Work to complete -
Line by line, set down the records exactly as they appear below.

Top of Dataset entries

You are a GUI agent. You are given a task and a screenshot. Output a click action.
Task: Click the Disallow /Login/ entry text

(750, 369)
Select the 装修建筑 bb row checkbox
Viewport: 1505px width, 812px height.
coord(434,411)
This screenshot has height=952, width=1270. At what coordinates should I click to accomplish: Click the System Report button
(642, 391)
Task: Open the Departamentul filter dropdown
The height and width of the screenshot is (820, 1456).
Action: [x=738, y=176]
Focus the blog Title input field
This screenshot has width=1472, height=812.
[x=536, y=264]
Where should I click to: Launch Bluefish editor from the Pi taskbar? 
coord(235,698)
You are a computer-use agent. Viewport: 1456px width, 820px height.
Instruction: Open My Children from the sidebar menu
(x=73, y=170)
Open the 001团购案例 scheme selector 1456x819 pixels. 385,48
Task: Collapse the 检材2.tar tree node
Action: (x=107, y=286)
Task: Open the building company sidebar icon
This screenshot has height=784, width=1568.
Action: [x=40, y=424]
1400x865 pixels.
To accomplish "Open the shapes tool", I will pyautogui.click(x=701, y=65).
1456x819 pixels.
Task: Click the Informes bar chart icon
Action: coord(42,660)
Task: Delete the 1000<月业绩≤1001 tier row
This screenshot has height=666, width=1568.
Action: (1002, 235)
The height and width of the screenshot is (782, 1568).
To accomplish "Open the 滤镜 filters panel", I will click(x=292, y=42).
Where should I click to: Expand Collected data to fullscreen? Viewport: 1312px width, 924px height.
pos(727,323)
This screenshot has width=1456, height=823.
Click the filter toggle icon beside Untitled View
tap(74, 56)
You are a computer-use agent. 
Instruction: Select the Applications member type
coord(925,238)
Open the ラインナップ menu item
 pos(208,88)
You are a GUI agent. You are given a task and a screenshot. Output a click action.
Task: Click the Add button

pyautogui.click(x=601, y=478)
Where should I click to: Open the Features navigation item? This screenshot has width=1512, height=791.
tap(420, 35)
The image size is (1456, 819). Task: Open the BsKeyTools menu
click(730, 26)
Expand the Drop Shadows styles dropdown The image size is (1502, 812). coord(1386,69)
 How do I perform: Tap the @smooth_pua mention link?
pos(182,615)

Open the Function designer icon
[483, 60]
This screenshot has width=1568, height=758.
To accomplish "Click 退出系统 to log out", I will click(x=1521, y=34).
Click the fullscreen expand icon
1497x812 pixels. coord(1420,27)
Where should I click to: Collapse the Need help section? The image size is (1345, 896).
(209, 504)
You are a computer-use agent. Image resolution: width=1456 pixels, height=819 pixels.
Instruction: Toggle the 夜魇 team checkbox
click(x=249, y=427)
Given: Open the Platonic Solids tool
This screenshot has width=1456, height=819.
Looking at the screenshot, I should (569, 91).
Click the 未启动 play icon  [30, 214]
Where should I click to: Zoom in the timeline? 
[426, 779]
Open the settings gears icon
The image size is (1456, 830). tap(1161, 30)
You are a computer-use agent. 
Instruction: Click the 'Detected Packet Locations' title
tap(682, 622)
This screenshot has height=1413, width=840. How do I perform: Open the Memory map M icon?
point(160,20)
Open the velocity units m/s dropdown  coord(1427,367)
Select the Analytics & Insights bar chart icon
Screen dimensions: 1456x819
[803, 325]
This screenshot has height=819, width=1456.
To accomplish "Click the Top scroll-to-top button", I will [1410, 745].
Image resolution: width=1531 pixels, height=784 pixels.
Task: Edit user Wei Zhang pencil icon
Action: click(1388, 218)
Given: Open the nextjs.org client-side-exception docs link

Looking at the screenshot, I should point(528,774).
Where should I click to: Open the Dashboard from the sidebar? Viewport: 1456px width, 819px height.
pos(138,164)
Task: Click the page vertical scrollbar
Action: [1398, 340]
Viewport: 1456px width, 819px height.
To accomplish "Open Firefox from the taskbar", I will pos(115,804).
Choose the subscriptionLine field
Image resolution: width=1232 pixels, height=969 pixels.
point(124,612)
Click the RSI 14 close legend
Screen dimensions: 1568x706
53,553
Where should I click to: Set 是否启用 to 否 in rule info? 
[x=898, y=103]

Bottom of Dataset entries

Finished task -
You are a GUI agent. You are given a task and a screenshot. Output a click action.
Task: Click the Disallow /Login/ entry text

(750, 369)
Select the 装修建筑 bb row checkbox
Viewport: 1505px width, 812px height.
coord(434,411)
This screenshot has height=952, width=1270. At what coordinates should I click to accomplish: Click the System Report button
(642, 391)
Task: Open the Departamentul filter dropdown
The height and width of the screenshot is (820, 1456).
Action: [x=738, y=176]
Focus the blog Title input field
This screenshot has width=1472, height=812.
[x=536, y=264]
Where should I click to: Launch Bluefish editor from the Pi taskbar? 
coord(235,698)
You are a computer-use agent. Viewport: 1456px width, 820px height.
Instruction: Open My Children from the sidebar menu
(x=73, y=170)
Open the 001团购案例 scheme selector 1456x819 pixels. 385,48
Task: Collapse the 检材2.tar tree node
Action: (x=107, y=286)
Task: Open the building company sidebar icon
This screenshot has height=784, width=1568.
Action: [x=40, y=424]
1400x865 pixels.
To accomplish "Open the shapes tool", I will pyautogui.click(x=701, y=65).
1456x819 pixels.
Task: Click the Informes bar chart icon
Action: coord(42,660)
Task: Delete the 1000<月业绩≤1001 tier row
This screenshot has height=666, width=1568.
Action: (1002, 235)
The height and width of the screenshot is (782, 1568).
To accomplish "Open the 滤镜 filters panel", I will click(x=292, y=42).
Where should I click to: Expand Collected data to fullscreen? Viewport: 1312px width, 924px height.
pos(727,323)
This screenshot has width=1456, height=823.
Click the filter toggle icon beside Untitled View
tap(74, 56)
You are a computer-use agent. 
Instruction: Select the Applications member type
coord(925,238)
Open the ラインナップ menu item
 pos(208,88)
You are a GUI agent. You are given a task and a screenshot. Output a click action.
Task: Click the Add button

pyautogui.click(x=601, y=478)
Where should I click to: Open the Features navigation item? This screenshot has width=1512, height=791.
tap(420, 35)
The image size is (1456, 819). Task: Open the BsKeyTools menu
click(730, 26)
Expand the Drop Shadows styles dropdown The image size is (1502, 812). coord(1386,69)
 How do I perform: Tap the @smooth_pua mention link?
pos(182,615)

Open the Function designer icon
[483, 60]
This screenshot has width=1568, height=758.
To accomplish "Click 退出系统 to log out", I will click(x=1521, y=34).
Click the fullscreen expand icon
1497x812 pixels. coord(1420,27)
Where should I click to: Collapse the Need help section? The image size is (1345, 896).
(209, 504)
You are a computer-use agent. Image resolution: width=1456 pixels, height=819 pixels.
Instruction: Toggle the 夜魇 team checkbox
click(x=249, y=427)
Given: Open the Platonic Solids tool
This screenshot has width=1456, height=819.
Looking at the screenshot, I should (569, 91).
Click the 未启动 play icon  [30, 214]
Where should I click to: Zoom in the timeline? 
[426, 779]
Open the settings gears icon
The image size is (1456, 830). tap(1161, 30)
You are a computer-use agent. 
Instruction: Click the 'Detected Packet Locations' title
tap(682, 622)
This screenshot has height=1413, width=840. How do I perform: Open the Memory map M icon?
point(160,20)
Open the velocity units m/s dropdown  coord(1427,367)
Select the Analytics & Insights bar chart icon
Screen dimensions: 1456x819
[803, 325]
This screenshot has height=819, width=1456.
To accomplish "Click the Top scroll-to-top button", I will [1410, 745].
Image resolution: width=1531 pixels, height=784 pixels.
Task: Edit user Wei Zhang pencil icon
Action: click(1388, 218)
Given: Open the nextjs.org client-side-exception docs link

Looking at the screenshot, I should point(528,774).
Where should I click to: Open the Dashboard from the sidebar? Viewport: 1456px width, 819px height.
pos(138,164)
Task: Click the page vertical scrollbar
Action: [1398, 340]
Viewport: 1456px width, 819px height.
To accomplish "Open Firefox from the taskbar", I will pos(115,804).
Choose the subscriptionLine field
Image resolution: width=1232 pixels, height=969 pixels.
point(124,612)
Click the RSI 14 close legend
Screen dimensions: 1568x706
53,553
Where should I click to: Set 是否启用 to 否 in rule info? 
[x=898, y=103]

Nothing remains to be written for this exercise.